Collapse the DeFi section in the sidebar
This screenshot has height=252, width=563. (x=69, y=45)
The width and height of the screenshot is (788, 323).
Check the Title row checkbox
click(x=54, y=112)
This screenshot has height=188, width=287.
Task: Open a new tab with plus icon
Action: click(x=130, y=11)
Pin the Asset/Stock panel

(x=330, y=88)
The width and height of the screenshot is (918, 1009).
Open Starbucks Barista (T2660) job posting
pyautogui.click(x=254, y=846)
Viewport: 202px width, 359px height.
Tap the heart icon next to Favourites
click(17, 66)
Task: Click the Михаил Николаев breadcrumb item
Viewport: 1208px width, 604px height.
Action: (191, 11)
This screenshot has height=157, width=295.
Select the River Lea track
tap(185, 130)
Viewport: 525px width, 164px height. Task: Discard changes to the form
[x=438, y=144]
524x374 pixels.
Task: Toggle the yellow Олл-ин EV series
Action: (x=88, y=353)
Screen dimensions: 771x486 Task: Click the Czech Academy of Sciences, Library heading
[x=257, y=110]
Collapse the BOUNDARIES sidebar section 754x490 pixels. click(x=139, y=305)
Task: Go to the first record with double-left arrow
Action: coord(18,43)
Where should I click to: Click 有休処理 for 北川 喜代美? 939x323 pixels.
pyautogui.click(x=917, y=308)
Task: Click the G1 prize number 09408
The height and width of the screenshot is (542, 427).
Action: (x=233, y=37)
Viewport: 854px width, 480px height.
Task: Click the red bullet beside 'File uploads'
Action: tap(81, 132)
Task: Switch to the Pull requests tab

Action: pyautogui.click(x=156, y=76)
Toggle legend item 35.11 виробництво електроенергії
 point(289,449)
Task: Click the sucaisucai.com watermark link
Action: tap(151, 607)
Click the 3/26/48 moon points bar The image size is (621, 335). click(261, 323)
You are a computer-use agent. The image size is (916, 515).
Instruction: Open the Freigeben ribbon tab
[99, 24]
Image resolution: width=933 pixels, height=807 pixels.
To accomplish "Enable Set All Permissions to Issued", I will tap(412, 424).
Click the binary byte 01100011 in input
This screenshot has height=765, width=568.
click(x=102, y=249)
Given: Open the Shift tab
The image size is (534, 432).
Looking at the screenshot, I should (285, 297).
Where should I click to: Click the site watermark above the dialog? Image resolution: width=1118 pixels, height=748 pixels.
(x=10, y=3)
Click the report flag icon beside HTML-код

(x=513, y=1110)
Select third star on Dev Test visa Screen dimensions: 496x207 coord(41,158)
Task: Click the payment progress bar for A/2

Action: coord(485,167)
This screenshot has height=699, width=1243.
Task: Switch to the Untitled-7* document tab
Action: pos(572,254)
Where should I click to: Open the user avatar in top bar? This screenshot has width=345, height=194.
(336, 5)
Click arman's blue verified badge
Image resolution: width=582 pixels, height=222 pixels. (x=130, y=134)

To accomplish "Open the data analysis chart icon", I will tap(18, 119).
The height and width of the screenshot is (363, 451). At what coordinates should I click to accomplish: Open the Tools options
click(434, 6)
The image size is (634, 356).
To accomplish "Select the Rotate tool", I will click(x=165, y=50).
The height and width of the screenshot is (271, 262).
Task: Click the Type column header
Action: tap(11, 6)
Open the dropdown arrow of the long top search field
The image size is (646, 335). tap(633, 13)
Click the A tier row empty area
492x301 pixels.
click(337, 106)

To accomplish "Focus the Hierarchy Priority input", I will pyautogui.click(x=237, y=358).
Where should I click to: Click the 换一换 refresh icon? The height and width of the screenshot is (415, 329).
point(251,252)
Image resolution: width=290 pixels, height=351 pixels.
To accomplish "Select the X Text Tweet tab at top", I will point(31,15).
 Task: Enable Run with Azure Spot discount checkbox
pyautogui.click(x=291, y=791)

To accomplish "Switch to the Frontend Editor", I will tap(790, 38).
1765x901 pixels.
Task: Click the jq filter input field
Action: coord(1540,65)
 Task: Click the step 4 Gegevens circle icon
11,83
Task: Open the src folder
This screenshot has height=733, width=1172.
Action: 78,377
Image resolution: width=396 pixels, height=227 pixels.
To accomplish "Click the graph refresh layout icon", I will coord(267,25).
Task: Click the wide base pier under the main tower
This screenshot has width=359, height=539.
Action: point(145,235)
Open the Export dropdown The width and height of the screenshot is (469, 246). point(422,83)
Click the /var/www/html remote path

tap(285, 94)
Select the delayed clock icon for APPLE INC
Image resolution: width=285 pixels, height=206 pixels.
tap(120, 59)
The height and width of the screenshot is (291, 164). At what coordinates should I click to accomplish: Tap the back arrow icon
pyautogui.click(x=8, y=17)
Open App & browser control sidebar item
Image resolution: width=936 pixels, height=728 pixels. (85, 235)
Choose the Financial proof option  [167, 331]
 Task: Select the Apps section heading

Task description |
Give back every record exactly.

Expected output |
Collapse the DeFi section in the sidebar
This screenshot has height=252, width=563. (x=69, y=45)
The width and height of the screenshot is (788, 323).
Check the Title row checkbox
click(x=54, y=112)
This screenshot has height=188, width=287.
Task: Open a new tab with plus icon
Action: click(x=130, y=11)
Pin the Asset/Stock panel

(x=330, y=88)
The width and height of the screenshot is (918, 1009).
Open Starbucks Barista (T2660) job posting
pyautogui.click(x=254, y=846)
Viewport: 202px width, 359px height.
Tap the heart icon next to Favourites
click(17, 66)
Task: Click the Михаил Николаев breadcrumb item
Viewport: 1208px width, 604px height.
Action: (191, 11)
This screenshot has height=157, width=295.
Select the River Lea track
tap(185, 130)
Viewport: 525px width, 164px height. Task: Discard changes to the form
[x=438, y=144]
524x374 pixels.
Task: Toggle the yellow Олл-ин EV series
Action: (x=88, y=353)
Screen dimensions: 771x486 Task: Click the Czech Academy of Sciences, Library heading
[x=257, y=110]
Collapse the BOUNDARIES sidebar section 754x490 pixels. click(x=139, y=305)
Task: Go to the first record with double-left arrow
Action: coord(18,43)
Where should I click to: Click 有休処理 for 北川 喜代美? 939x323 pixels.
pyautogui.click(x=917, y=308)
Task: Click the G1 prize number 09408
The height and width of the screenshot is (542, 427).
Action: (x=233, y=37)
Viewport: 854px width, 480px height.
Task: Click the red bullet beside 'File uploads'
Action: tap(81, 132)
Task: Switch to the Pull requests tab

Action: pyautogui.click(x=156, y=76)
Toggle legend item 35.11 виробництво електроенергії
 point(289,449)
Task: Click the sucaisucai.com watermark link
Action: tap(151, 607)
Click the 3/26/48 moon points bar The image size is (621, 335). click(261, 323)
You are a computer-use agent. The image size is (916, 515).
Instruction: Open the Freigeben ribbon tab
[99, 24]
Image resolution: width=933 pixels, height=807 pixels.
To accomplish "Enable Set All Permissions to Issued", I will tap(412, 424).
Click the binary byte 01100011 in input
This screenshot has height=765, width=568.
click(x=102, y=249)
Given: Open the Shift tab
The image size is (534, 432).
Looking at the screenshot, I should (285, 297).
Where should I click to: Click the site watermark above the dialog? Image resolution: width=1118 pixels, height=748 pixels.
(x=10, y=3)
Click the report flag icon beside HTML-код

(x=513, y=1110)
Select third star on Dev Test visa Screen dimensions: 496x207 coord(41,158)
Task: Click the payment progress bar for A/2

Action: coord(485,167)
This screenshot has height=699, width=1243.
Task: Switch to the Untitled-7* document tab
Action: pos(572,254)
Where should I click to: Open the user avatar in top bar? This screenshot has width=345, height=194.
(336, 5)
Click arman's blue verified badge
Image resolution: width=582 pixels, height=222 pixels. (x=130, y=134)

To accomplish "Open the data analysis chart icon", I will tap(18, 119).
The height and width of the screenshot is (363, 451). At what coordinates should I click to accomplish: Open the Tools options
click(434, 6)
The image size is (634, 356).
To accomplish "Select the Rotate tool", I will click(x=165, y=50).
The height and width of the screenshot is (271, 262).
Task: Click the Type column header
Action: tap(11, 6)
Open the dropdown arrow of the long top search field
The image size is (646, 335). tap(633, 13)
Click the A tier row empty area
492x301 pixels.
click(337, 106)

To accomplish "Focus the Hierarchy Priority input", I will pyautogui.click(x=237, y=358).
Where should I click to: Click the 换一换 refresh icon? The height and width of the screenshot is (415, 329).
point(251,252)
Image resolution: width=290 pixels, height=351 pixels.
To accomplish "Select the X Text Tweet tab at top", I will point(31,15).
 Task: Enable Run with Azure Spot discount checkbox
pyautogui.click(x=291, y=791)

To accomplish "Switch to the Frontend Editor", I will tap(790, 38).
1765x901 pixels.
Task: Click the jq filter input field
Action: coord(1540,65)
 Task: Click the step 4 Gegevens circle icon
11,83
Task: Open the src folder
This screenshot has height=733, width=1172.
Action: 78,377
Image resolution: width=396 pixels, height=227 pixels.
To accomplish "Click the graph refresh layout icon", I will coord(267,25).
Task: Click the wide base pier under the main tower
This screenshot has width=359, height=539.
Action: point(145,235)
Open the Export dropdown The width and height of the screenshot is (469, 246). point(422,83)
Click the /var/www/html remote path

tap(285, 94)
Select the delayed clock icon for APPLE INC
Image resolution: width=285 pixels, height=206 pixels.
tap(120, 59)
The height and width of the screenshot is (291, 164). At what coordinates should I click to accomplish: Tap the back arrow icon
pyautogui.click(x=8, y=17)
Open App & browser control sidebar item
Image resolution: width=936 pixels, height=728 pixels. (85, 235)
Choose the Financial proof option  [167, 331]
 Task: Select the Apps section heading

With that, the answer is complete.